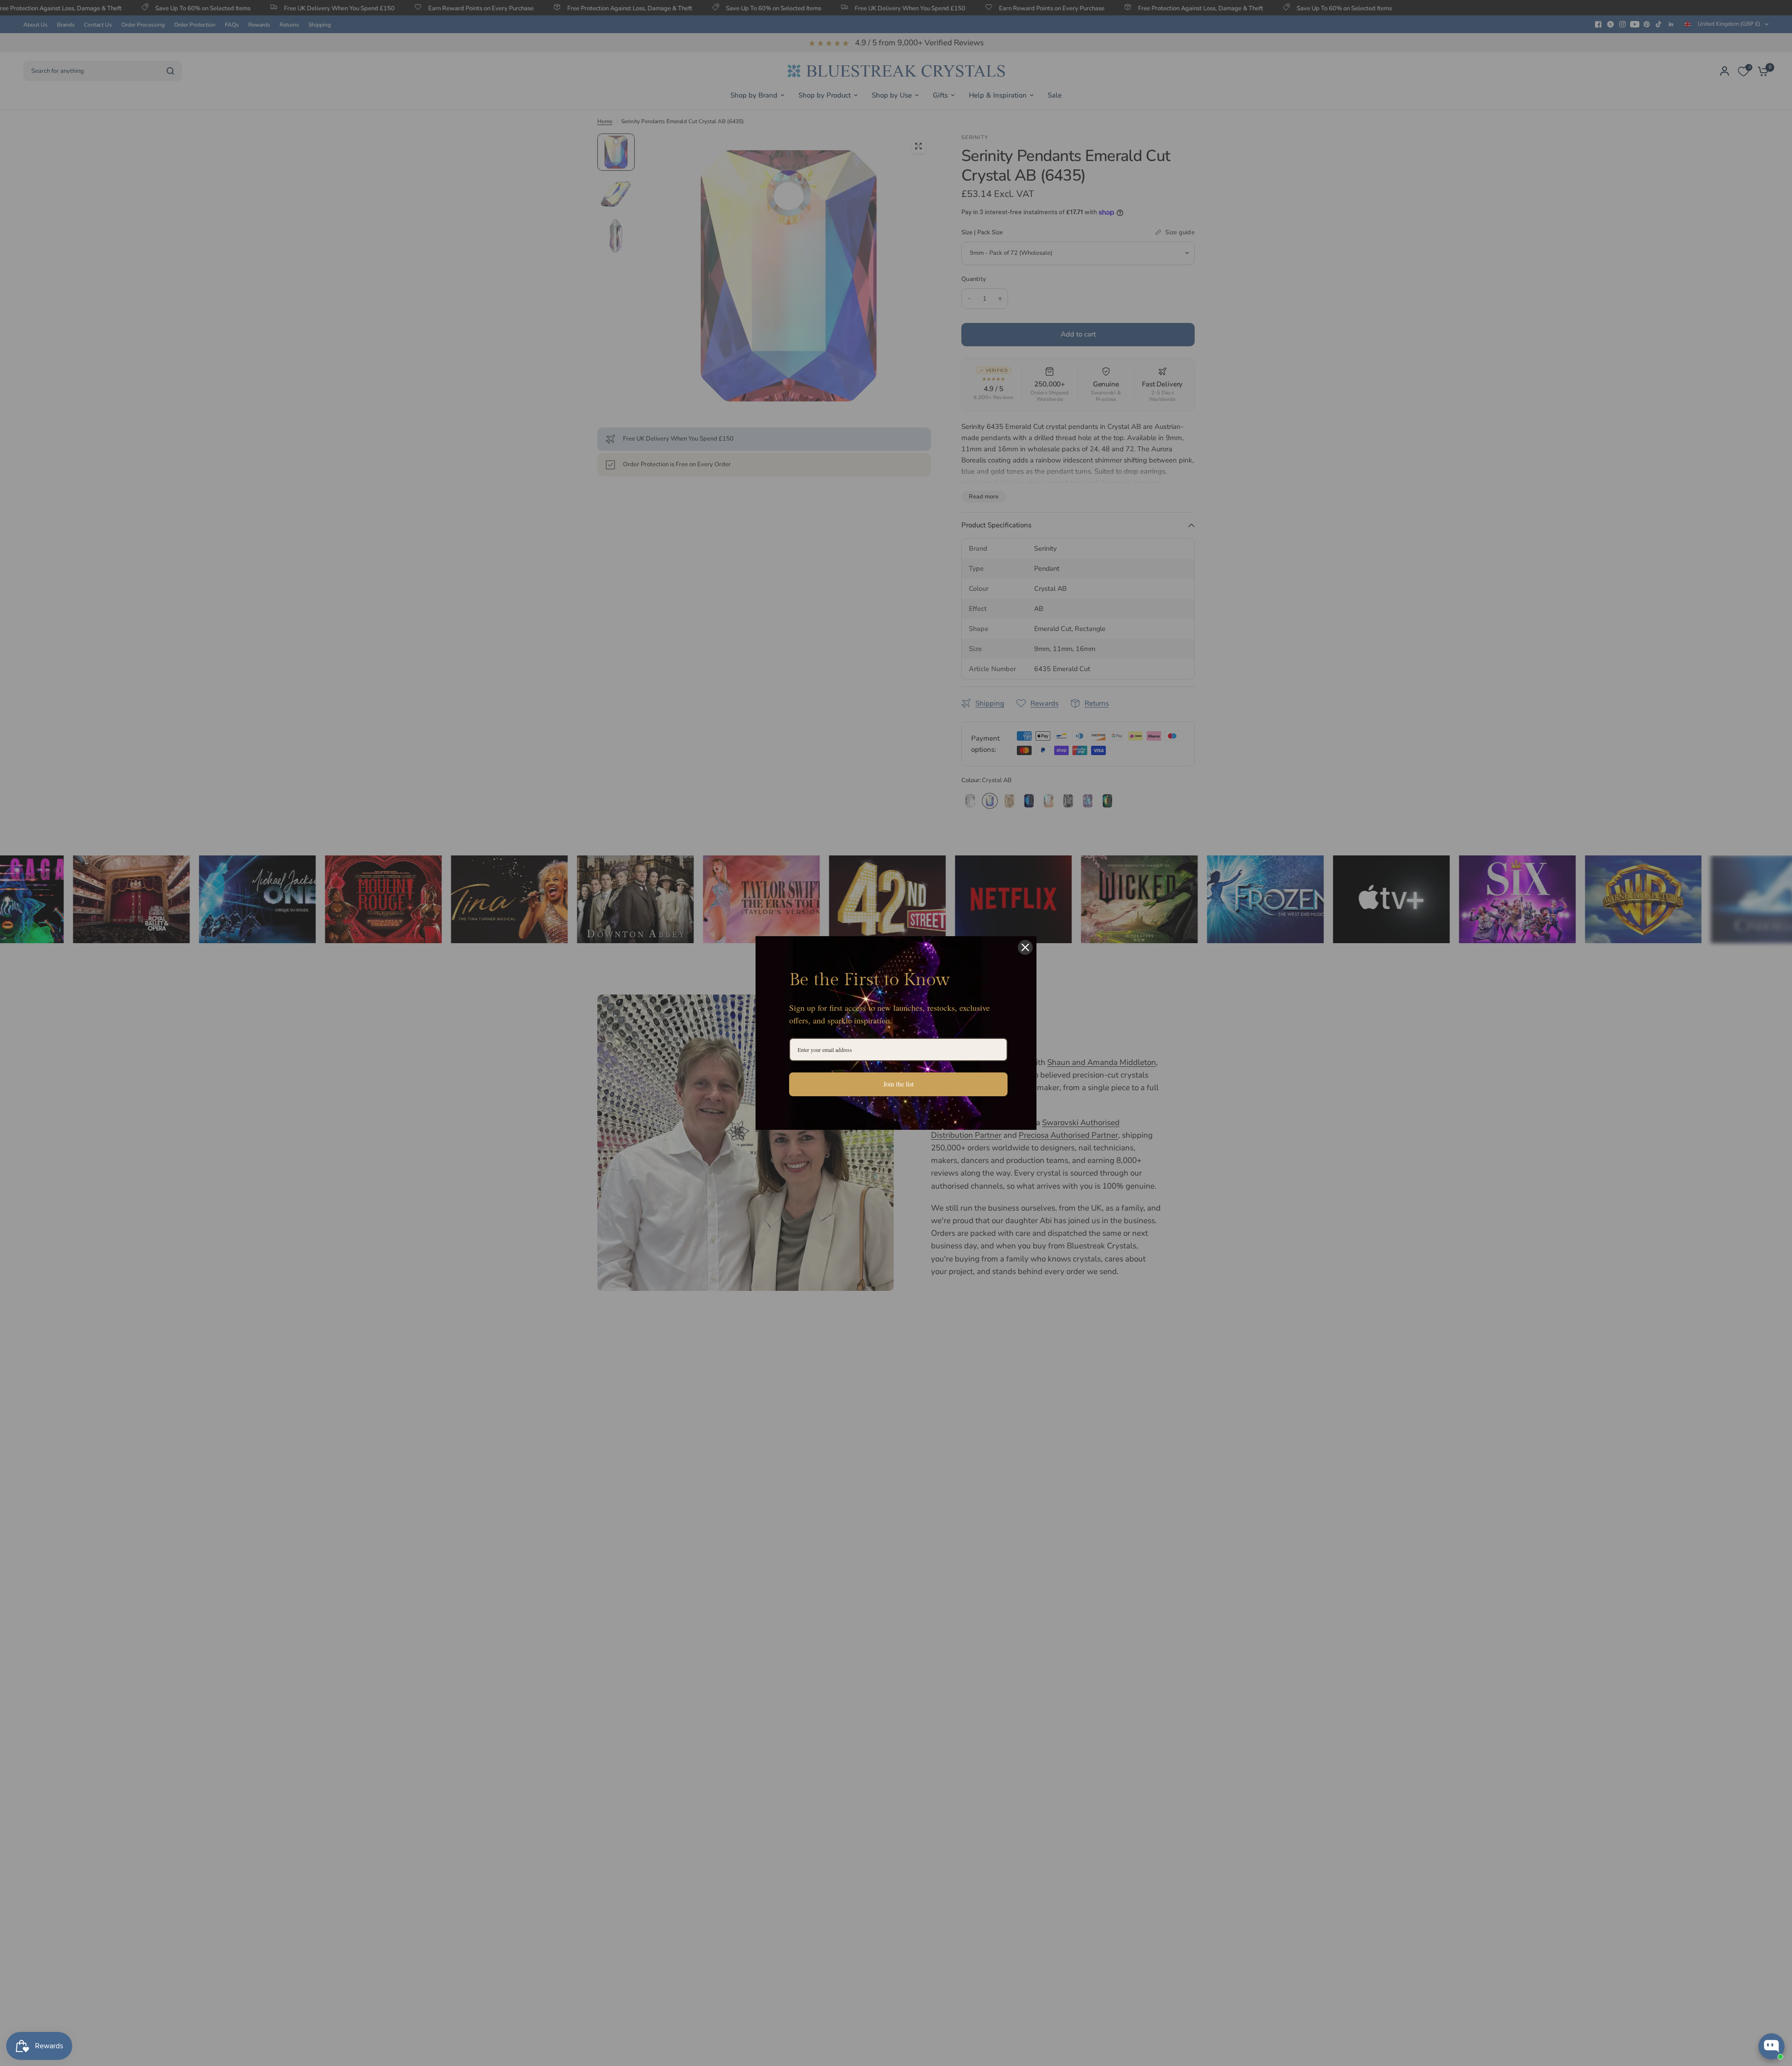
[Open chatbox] (1771, 2046)
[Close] (1025, 947)
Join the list (898, 1083)
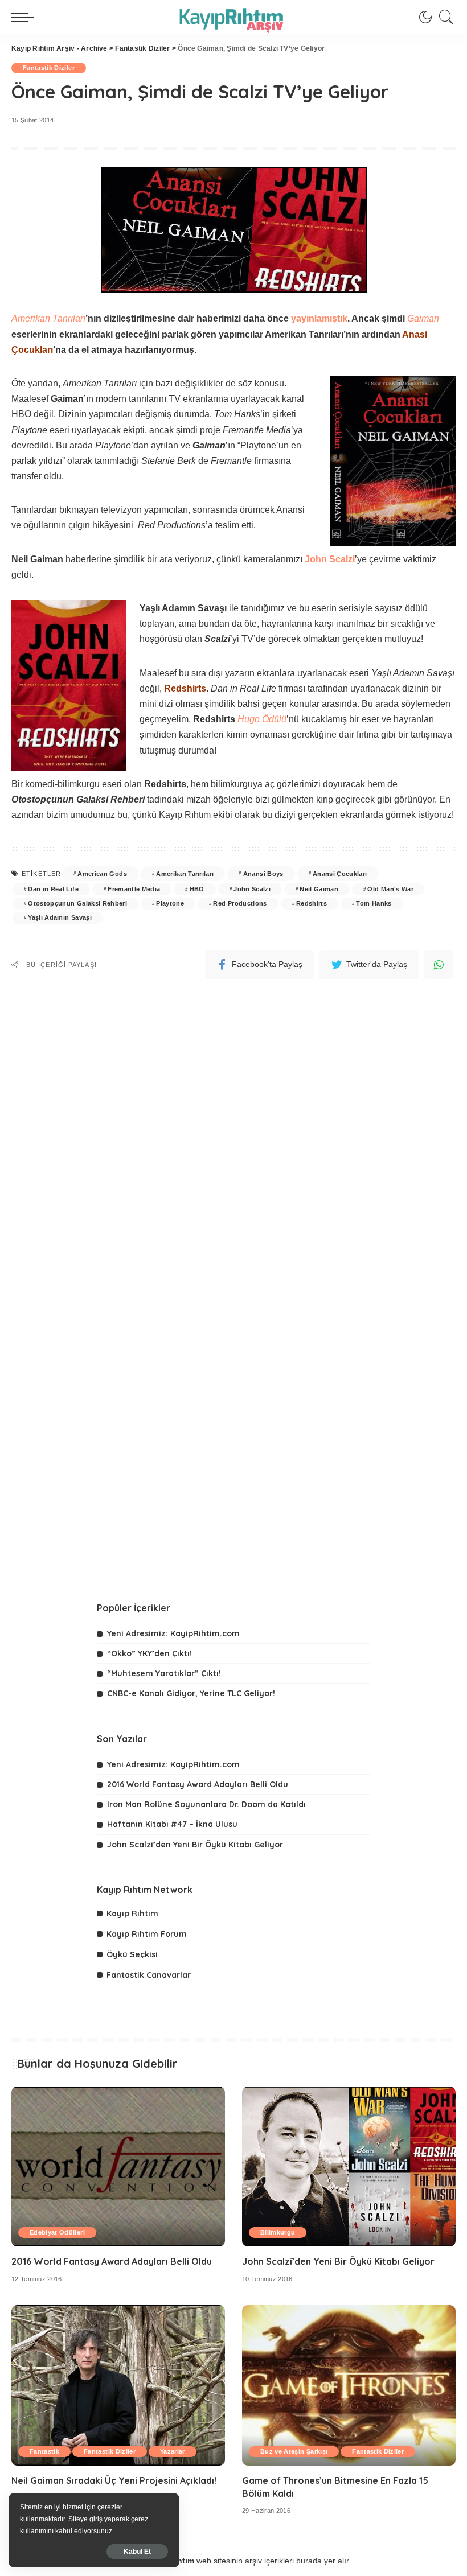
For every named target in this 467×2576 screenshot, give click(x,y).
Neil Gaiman (319, 889)
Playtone (170, 903)
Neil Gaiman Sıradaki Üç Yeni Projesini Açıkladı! (113, 2480)
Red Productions (240, 903)
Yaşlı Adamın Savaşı (60, 917)
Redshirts (311, 903)
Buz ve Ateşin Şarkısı (293, 2451)
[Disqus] (233, 1124)
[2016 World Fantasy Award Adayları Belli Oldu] (118, 2166)
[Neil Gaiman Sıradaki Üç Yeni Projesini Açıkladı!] (118, 2385)
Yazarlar (172, 2451)
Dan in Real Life (53, 889)
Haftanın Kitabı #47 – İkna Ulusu (172, 1824)
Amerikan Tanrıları (185, 873)
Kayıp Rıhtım (132, 1913)
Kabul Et (137, 2552)
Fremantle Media (134, 889)
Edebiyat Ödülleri (57, 2232)
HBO (197, 889)
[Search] (444, 17)
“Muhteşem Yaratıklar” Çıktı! (164, 1673)
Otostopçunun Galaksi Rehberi (77, 903)
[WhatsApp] (438, 964)
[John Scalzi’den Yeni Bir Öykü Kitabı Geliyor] (349, 2166)
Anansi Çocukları (340, 873)
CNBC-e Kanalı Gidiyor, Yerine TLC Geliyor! (191, 1693)
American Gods (101, 873)
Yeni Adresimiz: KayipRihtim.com (173, 1633)
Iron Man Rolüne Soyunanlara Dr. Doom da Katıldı (206, 1804)
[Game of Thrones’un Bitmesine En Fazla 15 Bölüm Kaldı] (349, 2385)
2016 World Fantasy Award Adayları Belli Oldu (197, 1784)
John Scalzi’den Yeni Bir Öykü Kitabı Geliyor (195, 1845)
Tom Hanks (373, 903)
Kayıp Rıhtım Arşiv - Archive (59, 48)
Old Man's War (390, 889)
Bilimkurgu (277, 2232)
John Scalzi (252, 889)
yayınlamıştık (319, 318)
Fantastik (44, 2451)
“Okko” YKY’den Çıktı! (149, 1653)
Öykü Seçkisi (132, 1954)
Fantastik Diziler (142, 48)
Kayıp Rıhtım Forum (146, 1934)
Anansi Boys (263, 873)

------------

» **Try it**: From the records above, repeat exactly the lines from the one with "[Neil Gaiman Sıradaki" through the one with "Edebiyat Ödülleri (57, 2232)", both included.

» **Solution**:
[Neil Gaiman Sıradaki Üç Yeni Projesini Açıkladı!] (118, 2385)
Yazarlar (172, 2451)
Dan in Real Life (53, 889)
Haftanın Kitabı #47 – İkna Ulusu (172, 1824)
Amerikan Tanrıları (185, 873)
Kayıp Rıhtım (132, 1913)
Kabul Et (137, 2552)
Fremantle Media (134, 889)
Edebiyat Ödülleri (57, 2232)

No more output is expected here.